Miow’s opinions aren’t always orthodox, and indeed sometimes clash with the recommendations of institutions such as the Hainan Academy of Agricultural Sciences’ Tropical Fruit Research Institute.
Scientists there have been working on breeding new durian seeds that aren’t just more cold-resistant but that will also produce dwarf versions of durian trees, which otherwise can grow up to 165 feet tall—a problem in typhoon-prone Hainan. Hainan durian farmers have also taken to erecting iron scaffolds around their trees.
Balderdash, says Miow. He maintains that no dwarf tree can produce the same delicious fruit as a regular durian tree. Iron, he adds, oxidizes, allowing zinc to seep into the soil and contaminate the durian.
Wei has already taken some of Miow’s advice, for instance replacing his iron scaffolding with nonrusting alternatives.
But not everyone behind Hainan’s durian-growing aspirations has been as receptive to Miow’s recommendations. Some local farmers have dismissed his advice, he says.
Back home in Malaysia, some have accused Miow of betraying his country by sharing the dark arts of durian cultivation to potential competitors.
China’s durian fixation has been transformative for many farmers in Malaysia in recent years. Streets in Bentong District, 10 miles northwest of Malaysia’s capital are lined with newly built freezing facilities and packing stations.
Others say Malaysia doesn’t have much to worry about—for the time being. The first attempt by Chinese farmers to grow durian ended in failure when the first tree, planted in 1958, produced only a single durian fruit, according to state media reports.
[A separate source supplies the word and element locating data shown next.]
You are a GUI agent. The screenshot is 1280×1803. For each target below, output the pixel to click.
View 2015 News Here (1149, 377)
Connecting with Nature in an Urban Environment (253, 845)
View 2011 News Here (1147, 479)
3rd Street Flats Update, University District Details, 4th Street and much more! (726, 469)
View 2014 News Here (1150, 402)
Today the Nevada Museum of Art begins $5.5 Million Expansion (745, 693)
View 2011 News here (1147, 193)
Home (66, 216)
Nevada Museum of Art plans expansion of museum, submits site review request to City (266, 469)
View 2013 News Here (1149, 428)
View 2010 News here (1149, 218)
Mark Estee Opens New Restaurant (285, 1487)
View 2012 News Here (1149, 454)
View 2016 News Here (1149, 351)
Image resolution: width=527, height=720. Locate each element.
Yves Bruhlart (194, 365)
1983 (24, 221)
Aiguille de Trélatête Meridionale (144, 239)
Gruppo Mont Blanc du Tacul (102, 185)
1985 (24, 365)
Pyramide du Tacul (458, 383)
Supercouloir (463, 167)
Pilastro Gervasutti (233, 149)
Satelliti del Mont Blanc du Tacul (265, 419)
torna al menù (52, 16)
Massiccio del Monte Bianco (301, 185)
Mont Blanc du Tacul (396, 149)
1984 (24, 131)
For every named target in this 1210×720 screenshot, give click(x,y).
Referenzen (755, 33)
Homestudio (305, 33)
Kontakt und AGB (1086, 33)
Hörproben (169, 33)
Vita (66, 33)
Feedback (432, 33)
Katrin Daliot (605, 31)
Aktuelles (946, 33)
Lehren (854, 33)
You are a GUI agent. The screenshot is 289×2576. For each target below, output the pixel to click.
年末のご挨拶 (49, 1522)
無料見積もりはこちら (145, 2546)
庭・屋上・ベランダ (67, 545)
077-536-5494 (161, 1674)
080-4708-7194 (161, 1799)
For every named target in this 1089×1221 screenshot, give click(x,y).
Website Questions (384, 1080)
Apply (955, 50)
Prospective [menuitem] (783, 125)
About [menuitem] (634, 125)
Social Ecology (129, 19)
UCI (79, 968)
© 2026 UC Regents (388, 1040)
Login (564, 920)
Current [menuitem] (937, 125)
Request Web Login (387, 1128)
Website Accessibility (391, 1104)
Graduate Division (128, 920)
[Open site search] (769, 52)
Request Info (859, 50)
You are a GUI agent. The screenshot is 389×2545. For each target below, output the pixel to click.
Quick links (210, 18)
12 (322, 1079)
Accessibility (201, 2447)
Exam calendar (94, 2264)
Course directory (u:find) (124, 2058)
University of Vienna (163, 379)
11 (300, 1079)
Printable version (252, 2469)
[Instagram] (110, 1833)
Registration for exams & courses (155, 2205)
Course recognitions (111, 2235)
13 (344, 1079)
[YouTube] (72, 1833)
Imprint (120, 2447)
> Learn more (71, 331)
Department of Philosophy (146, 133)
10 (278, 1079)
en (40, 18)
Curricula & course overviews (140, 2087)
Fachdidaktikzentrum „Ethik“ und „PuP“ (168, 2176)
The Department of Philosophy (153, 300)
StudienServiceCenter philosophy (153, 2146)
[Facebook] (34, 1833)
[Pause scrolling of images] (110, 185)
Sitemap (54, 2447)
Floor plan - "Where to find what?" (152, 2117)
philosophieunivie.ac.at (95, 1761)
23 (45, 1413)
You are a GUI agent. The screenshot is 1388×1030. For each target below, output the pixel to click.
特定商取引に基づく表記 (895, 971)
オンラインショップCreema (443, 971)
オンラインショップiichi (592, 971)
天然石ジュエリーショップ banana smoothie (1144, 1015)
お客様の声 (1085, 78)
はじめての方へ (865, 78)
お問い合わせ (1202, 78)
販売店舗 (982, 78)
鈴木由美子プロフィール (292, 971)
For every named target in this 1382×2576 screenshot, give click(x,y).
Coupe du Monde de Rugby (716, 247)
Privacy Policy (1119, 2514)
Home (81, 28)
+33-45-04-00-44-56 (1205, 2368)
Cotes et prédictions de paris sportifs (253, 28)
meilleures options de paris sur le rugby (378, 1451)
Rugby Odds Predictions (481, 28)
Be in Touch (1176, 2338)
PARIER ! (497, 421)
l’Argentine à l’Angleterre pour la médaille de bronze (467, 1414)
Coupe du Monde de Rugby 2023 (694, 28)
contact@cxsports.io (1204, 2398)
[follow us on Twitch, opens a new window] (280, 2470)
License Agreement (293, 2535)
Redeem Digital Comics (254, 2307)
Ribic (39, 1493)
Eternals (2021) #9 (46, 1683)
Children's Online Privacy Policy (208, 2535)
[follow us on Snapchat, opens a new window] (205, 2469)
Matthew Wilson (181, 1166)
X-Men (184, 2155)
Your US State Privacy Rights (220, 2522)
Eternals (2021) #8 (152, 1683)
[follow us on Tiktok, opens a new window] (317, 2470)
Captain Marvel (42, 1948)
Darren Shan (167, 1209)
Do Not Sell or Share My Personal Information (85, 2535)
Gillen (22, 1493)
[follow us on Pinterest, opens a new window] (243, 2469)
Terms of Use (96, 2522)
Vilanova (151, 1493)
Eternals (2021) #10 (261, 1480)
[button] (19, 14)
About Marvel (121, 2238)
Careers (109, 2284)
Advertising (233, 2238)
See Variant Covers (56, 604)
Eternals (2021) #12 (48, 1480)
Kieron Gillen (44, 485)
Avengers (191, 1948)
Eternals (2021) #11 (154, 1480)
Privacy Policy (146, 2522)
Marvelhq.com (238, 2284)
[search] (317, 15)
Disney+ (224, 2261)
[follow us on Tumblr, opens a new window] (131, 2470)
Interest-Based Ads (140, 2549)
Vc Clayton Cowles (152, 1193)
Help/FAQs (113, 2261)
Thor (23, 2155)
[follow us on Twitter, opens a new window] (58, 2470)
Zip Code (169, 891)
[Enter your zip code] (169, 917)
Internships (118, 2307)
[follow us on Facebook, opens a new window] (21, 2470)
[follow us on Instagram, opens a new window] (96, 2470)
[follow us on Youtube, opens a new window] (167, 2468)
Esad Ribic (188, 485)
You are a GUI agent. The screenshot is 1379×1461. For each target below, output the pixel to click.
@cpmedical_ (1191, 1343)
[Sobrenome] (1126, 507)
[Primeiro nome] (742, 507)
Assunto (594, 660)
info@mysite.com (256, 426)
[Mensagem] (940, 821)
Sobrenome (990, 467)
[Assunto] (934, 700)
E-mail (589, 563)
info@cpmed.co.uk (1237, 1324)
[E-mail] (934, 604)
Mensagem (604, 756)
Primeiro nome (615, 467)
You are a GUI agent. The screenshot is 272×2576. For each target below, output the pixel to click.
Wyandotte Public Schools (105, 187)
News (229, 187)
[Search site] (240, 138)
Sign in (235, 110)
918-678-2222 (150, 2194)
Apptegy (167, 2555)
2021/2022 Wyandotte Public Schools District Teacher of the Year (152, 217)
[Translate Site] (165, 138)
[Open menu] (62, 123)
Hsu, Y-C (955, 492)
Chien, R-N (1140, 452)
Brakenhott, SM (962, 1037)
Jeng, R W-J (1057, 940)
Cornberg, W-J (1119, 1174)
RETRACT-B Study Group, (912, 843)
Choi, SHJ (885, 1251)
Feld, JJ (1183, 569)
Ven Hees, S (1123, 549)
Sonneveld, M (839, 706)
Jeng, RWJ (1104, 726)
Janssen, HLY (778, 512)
As consumers’ appetite for durian surged again recently, Chinese farmers have renewed bids at achieving what China’s media has dubbed “durian freedom"—the ability to grow one’s own durians at an affordable price. This year, the breakthrough finally came when Chinese farmers succeeded in breeding the country’s first commercially-viable batch of homegrown durians.
Still, China is projected to harvest just 50 metric tons of its own durians this year—well short of the goal of 2,450 metric tons initially touted by state media, and just 0.005% of Chinese durian consumption last year.
“Once people like durians, they are addicted to them," says Dennis Lo, a Malaysian durian exporter who co-authored Miow’s durian book and who founded a company called Durian Duke Group. (Its motto: “The AMAZING fruit—toward the AMAZING freedom.")
He says even if Hainan were covered only with durian trees, it still wouldn’t be enough to satisfy Chinese demand.
Lo also believes Beijing would never shut its door to Southeast Asian durian producers, knowing the diplomatic value of leveraging China’s domestic market to cement ties with its southern neighbors. “China has panda diplomacy and now they also have durian diplomacy,’" he says.
In recent years, durians have become a mainstay of diplomatic meetings between China and its Southeast Asian neighbors. In July 2022, China’s Foreign Minister Wang Yi raved over a durian cheesecake his Malaysian hosts served him, and declared China’s intent to import more tropical fruit from Malaysia.
Wei, for his part, has come to love the taste of durian and says he hopes simply to offer Chinese customers more varieties of durians to choose from.
“We are just promoting durian love and growing the durian business pie for everyone," he says.